A senior Trinamool leader said the party is now looking at a “post-poll alliance” and will fight against the BJP with all its strength in Bengal. This makes the electoral equation and fight in the state a bipolar one.

It is now going to be a straight fight between the TMC and BJP, while the Congress and CPM alliance is likely to be a fringe player. The results of past elections, including Lok Sabha, assembly, panchayat and municipal, show how the Congress support base has only depleted even in their strongholds like Murshidabad and Malda, while the CPM has been wiped out.

In Bihar, with the JD(U) joining the BJP, experts said the OBC and EBC (economically backward class) as well as the upper castes are likely to vote for the NDA. “The BJP has managed to strategise the rainbow coalition of voters, which includes non-Yadav, Kurmi and other OBC votes along with EBC and upper caste. In fact, they have managed to get the Madhya Pradesh chief minister Manoj Yadav to work in Bihar among the Yadav voters,” said Shastri.

“The surveys that Lokniti did post 2014 and 2019 elections also showed that Muslims too voted for the BJP in some states. In fact, in Karnataka, the voting percentage of Muslims was in double digits,” he added.

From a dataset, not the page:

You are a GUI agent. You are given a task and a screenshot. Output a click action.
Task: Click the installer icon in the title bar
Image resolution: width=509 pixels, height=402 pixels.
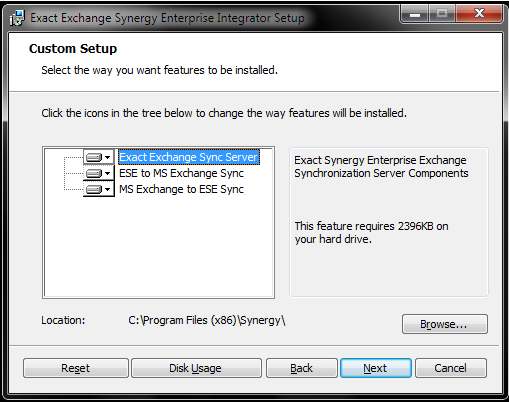click(x=17, y=18)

Naveen Upadhyaya, a senior political analyst based out of Patna, said, “Bihar has always seen a caste-equation based election. The state did not vote for governance or development. So, whatever Nitish Kumar does and no matter how many times he jumps ship, the caste equations remain the same. His party will have a hold on its OBC and EBC voters, while the LJP and HAM will have a hold on theirs. In addition, the BJP too has a good support base across the Hindi heartland including Bihar. The consecration of Ram Temple may add some momentum to that, while the RJD is solely dependent on Muslim and Yadav votes. One has to consider that the voting pattern of Lok Sabha and assembly elections are different. In 2019, the BJP won all the 17 seats it contested.”